Pierre Dolbec, président de la Corporation des parcs industriels de Québec, ne tient pas s’immiscer dans la campagne en prévision du scrutin du 5 novembre.
Pierre Dolbec, président de la Corporation des parcs industriels de Québec, ne tient pas s’immiscer dans la campagne en prévision du scrutin du 5 novembre.

Dolbec a refusé de rencontrer Gosselin

Gilbert Leduc
Gilbert Leduc
Le Soleil
De crainte de s’immiscer dans la campagne électorale à Québec, le président de la Corporation des parcs industriels de Québec, Pierre Dolbec, a refusé de rencontrer le candidat à la mairie de Québec 21, Jean-François Gosselin, qui avait sollicité un tête-à-tête avec lui.

Au cours d’une entrevue accordée lundi au Soleil, M. Dolbec disait qu’il attendait toujours la visite de M. Gosselin et de la candidate de Démocratie Québec, Anne Guérette, dans l’un des parcs industriels de la Ville de Québec pour prendre le pouls des dirigeants des 3000 petites et moyennes entreprises ayant pignon dans ces zones industrielles.  

Il mentionnait notamment qu’il n’avait pas eu de nouvelles de la part de Jean-François Gosselin. Il avait eu un contact avec une aide de camp de Mme Guérette.

Quant au maire sortant Régis Labeaume, Pierre Dolbec signalait qu’il s’était pointé «quelques fois» dans les parcs au cours des derniers mois.

M. Dolbec a fait savoir, mardi, qu’il avait oublié d’indiquer au cours de l’entretien accordé au Soleil que Jean-François Gosselin avait bel et bien tenté de le rejoindre au début de la campagne électorale pour discuter des enjeux de la communauté industrielle de Québec. 

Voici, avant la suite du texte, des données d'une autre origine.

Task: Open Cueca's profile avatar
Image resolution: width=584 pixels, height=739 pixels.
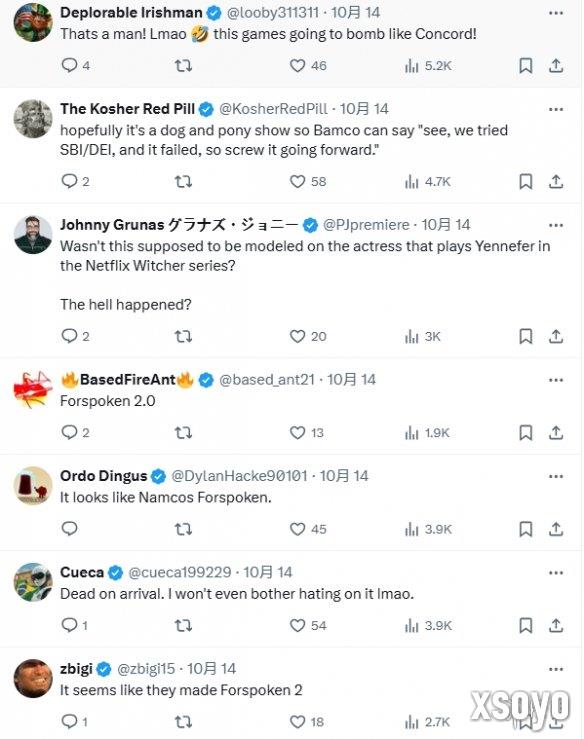Action: (x=33, y=582)
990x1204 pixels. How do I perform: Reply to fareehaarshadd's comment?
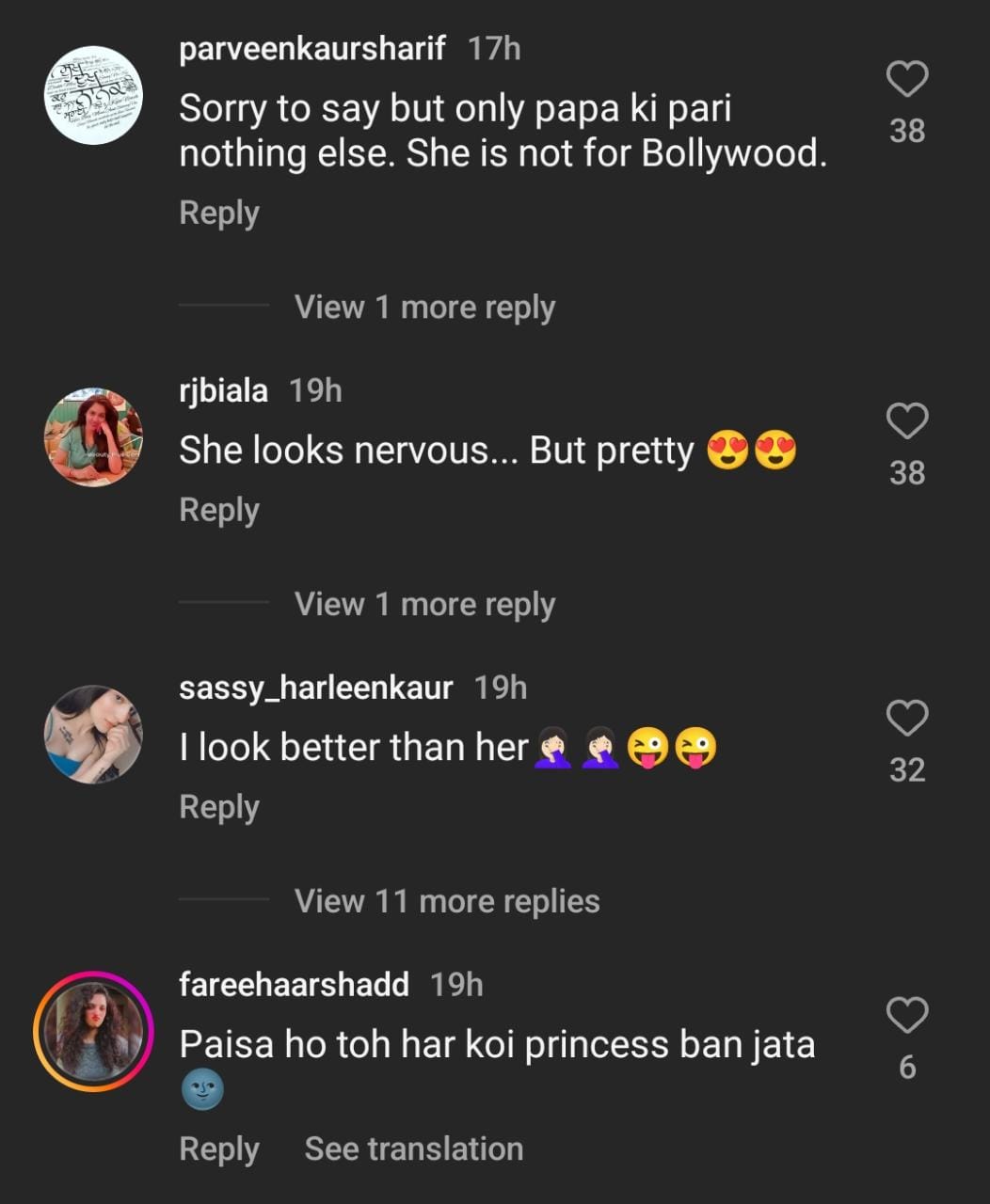pyautogui.click(x=219, y=1149)
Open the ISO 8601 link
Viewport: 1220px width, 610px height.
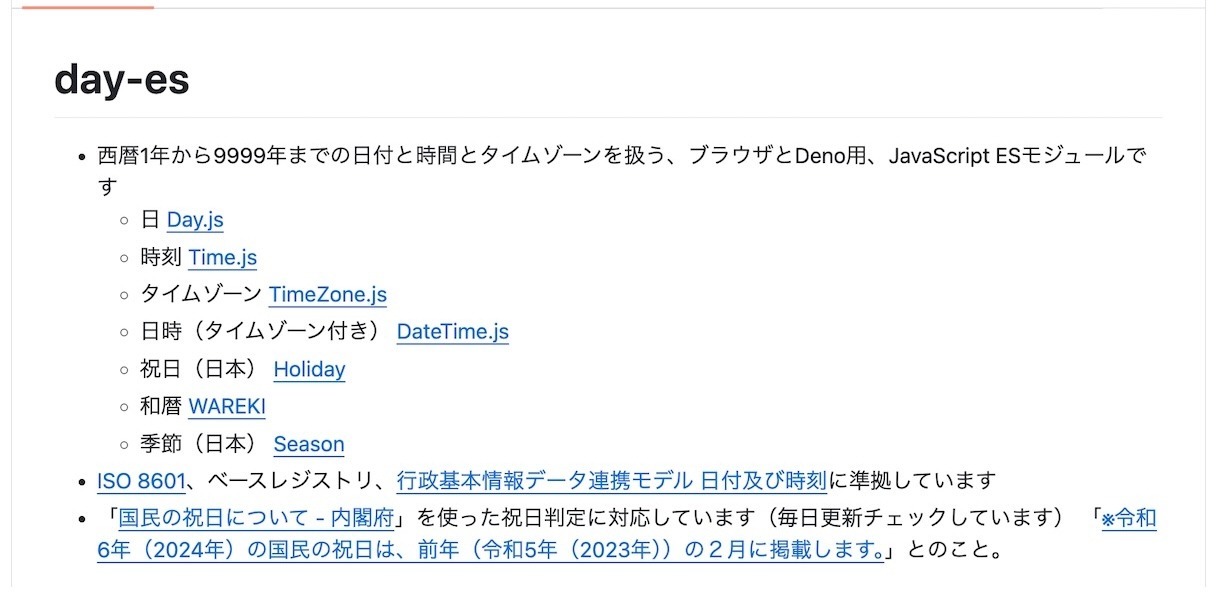point(141,482)
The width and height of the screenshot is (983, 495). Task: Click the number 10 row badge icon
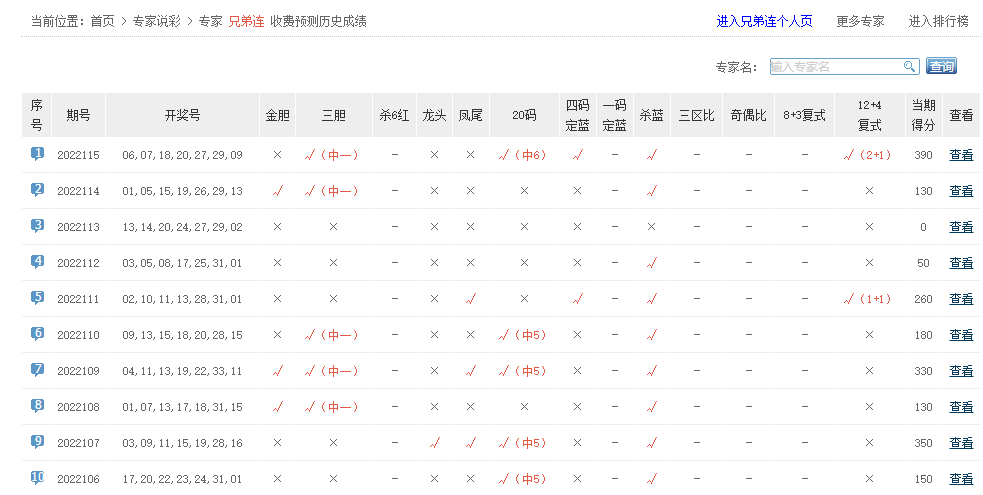[37, 478]
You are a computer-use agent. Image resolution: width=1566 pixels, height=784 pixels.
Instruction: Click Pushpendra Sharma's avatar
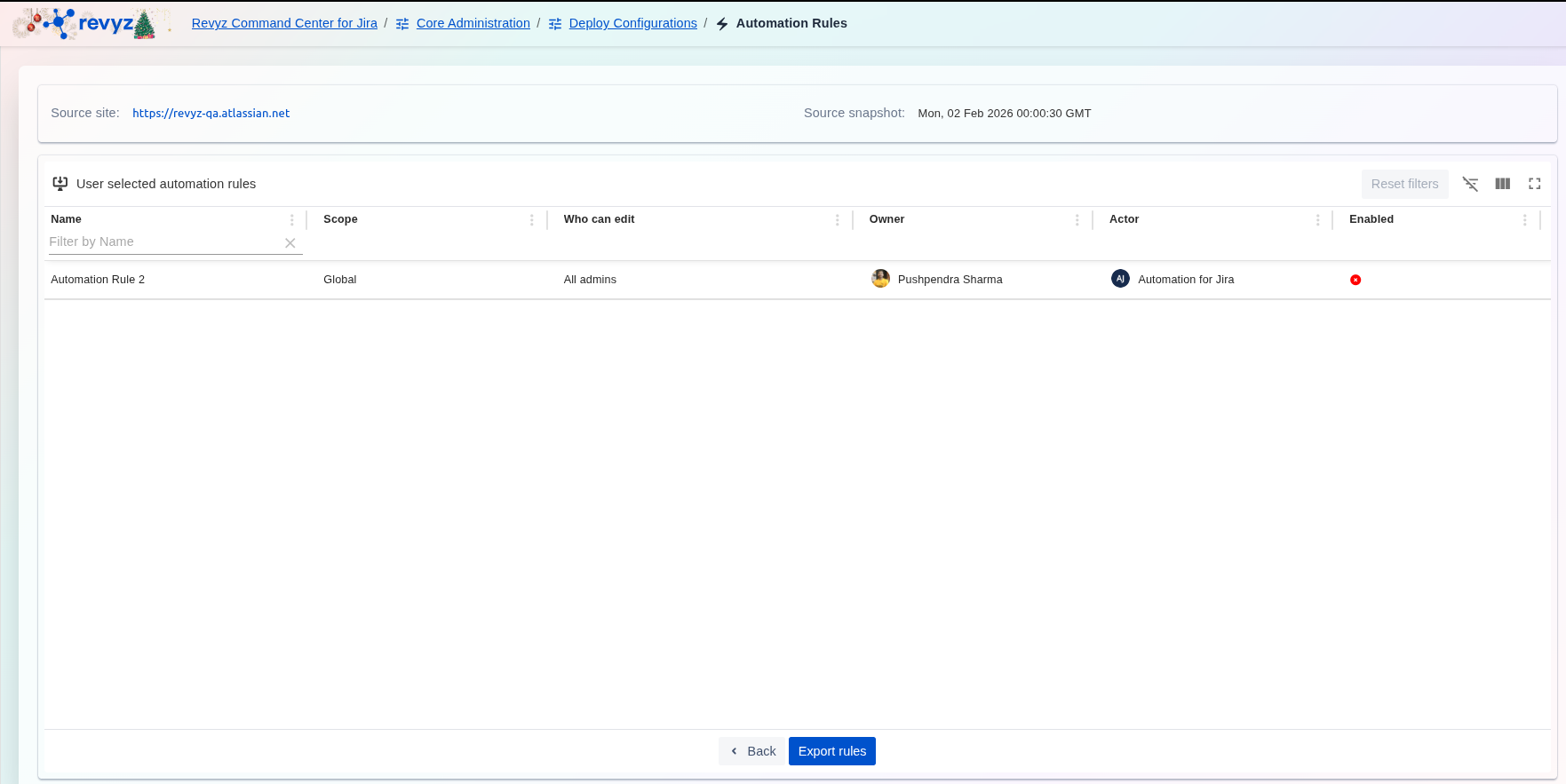point(880,279)
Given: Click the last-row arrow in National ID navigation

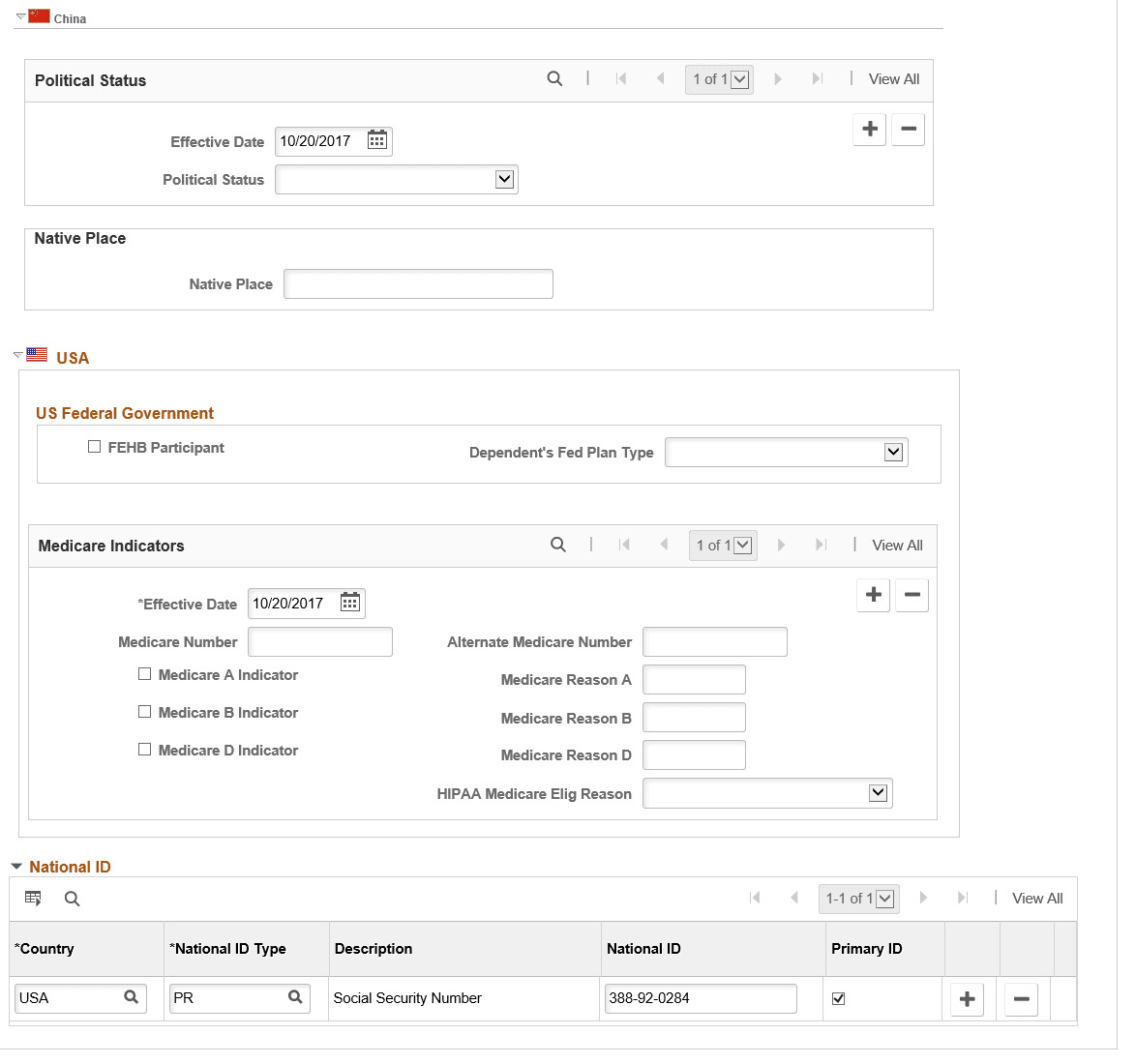Looking at the screenshot, I should pyautogui.click(x=963, y=898).
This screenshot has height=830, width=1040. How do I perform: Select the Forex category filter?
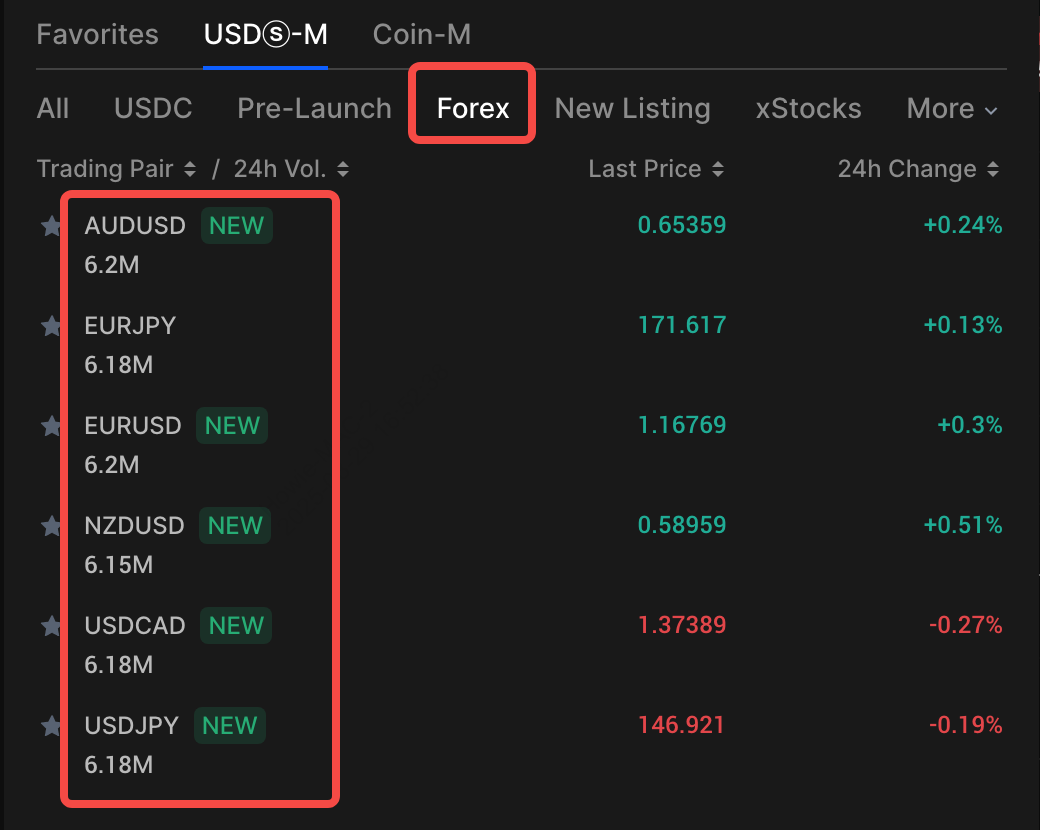point(473,109)
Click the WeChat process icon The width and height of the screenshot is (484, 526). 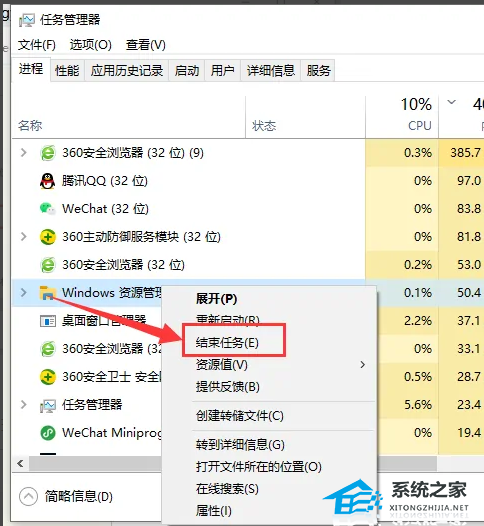pyautogui.click(x=47, y=209)
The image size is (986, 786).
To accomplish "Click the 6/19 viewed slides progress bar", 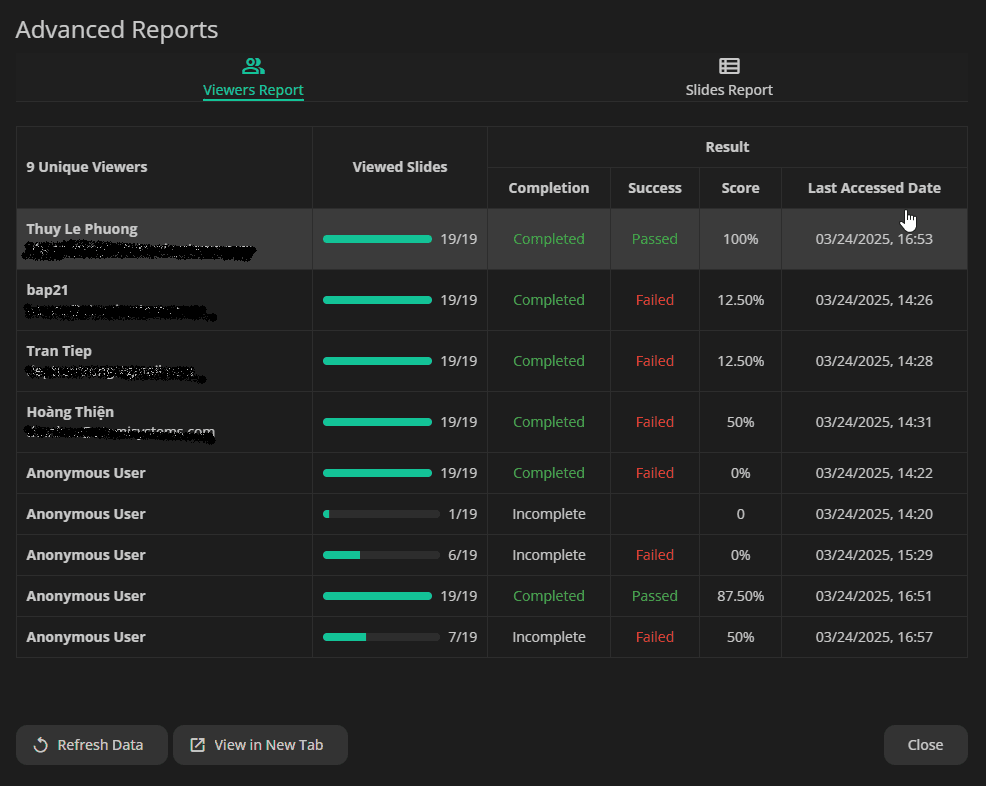I will click(x=381, y=555).
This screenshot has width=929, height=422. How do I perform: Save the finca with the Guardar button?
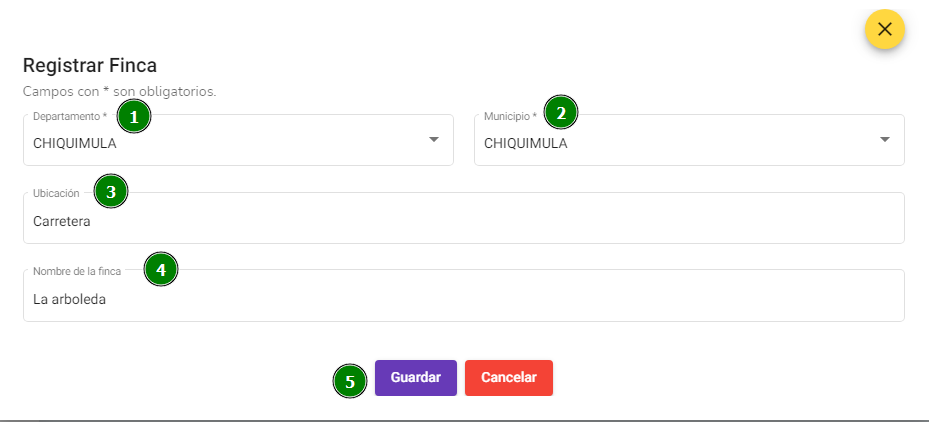click(416, 378)
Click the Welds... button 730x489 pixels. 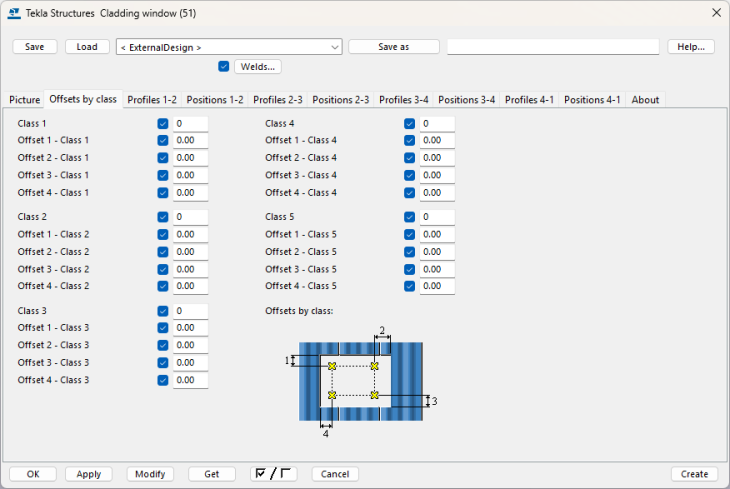(x=257, y=67)
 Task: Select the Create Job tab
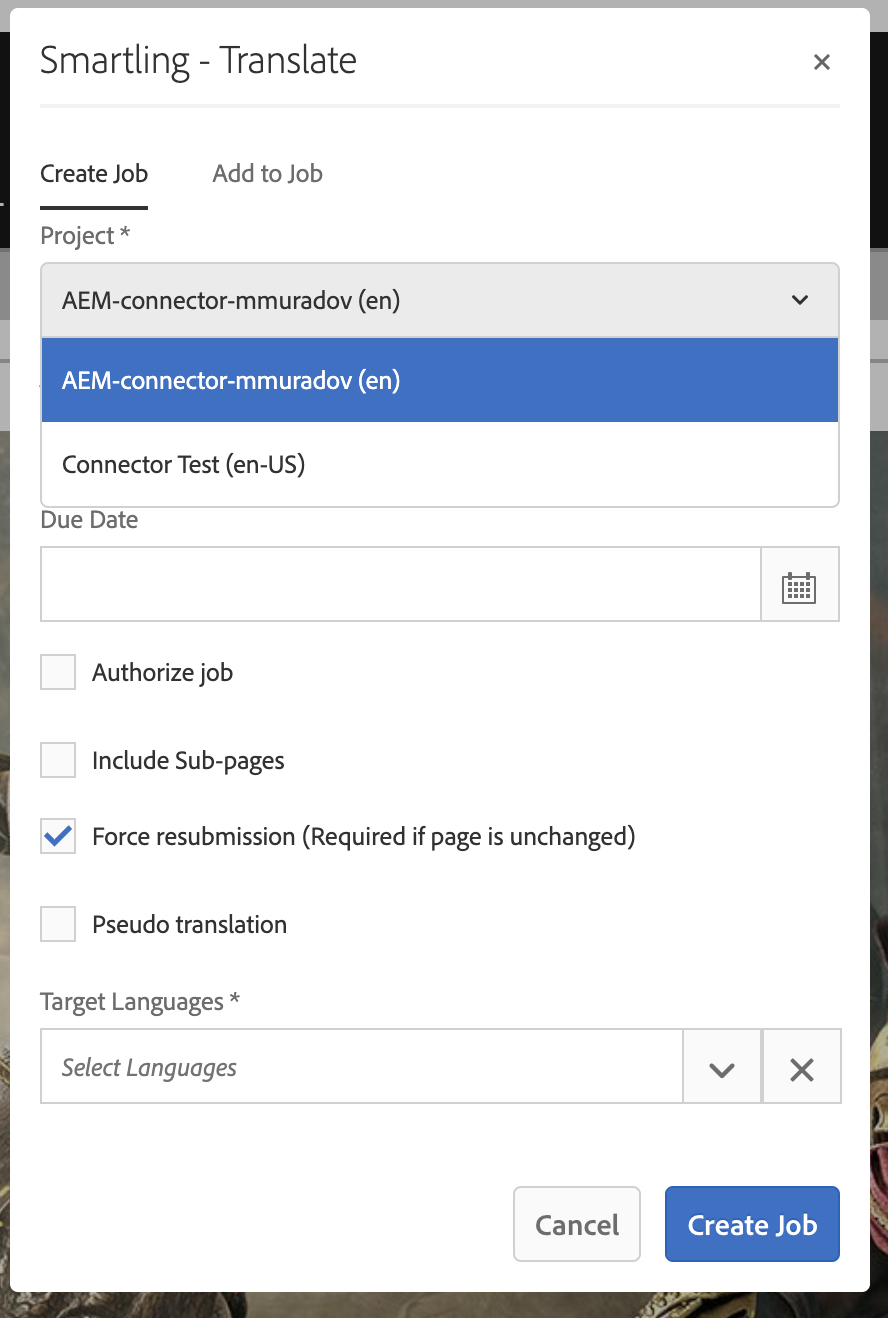[x=94, y=174]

Il avait alors fait savoir au politicien qu’il ne voulait pas le rencontrer parce qu’il ne tenait pas s’immiscer dans la campagne en prévision du scrutin du 5 novembre.

«Je ne cherchais pas à obtenir son appui. Je voulais tout simplement l’écouter. Pierre Dolbec, c’est quelqu’un qui est très impliqué à Québec», a expliqué Jean-François Gosselin au Soleil en mentionnant qu’il partageait la préoccupation de la Corporation des parcs industriels de Québec sur le fait que les parcs sont mal desservis par le réseau de transport collectif. «Moi, j’ai promis qu’il y aurait des liens vers les parcs dans les 100 premiers jours de mon administration.»

M. Gosselin a révélé qu’il avait sollicité des rencontres privées avec plusieurs acteurs à Québec. «Pierre Dolbec a été le seul qui n’a pas voulu me rencontrer.»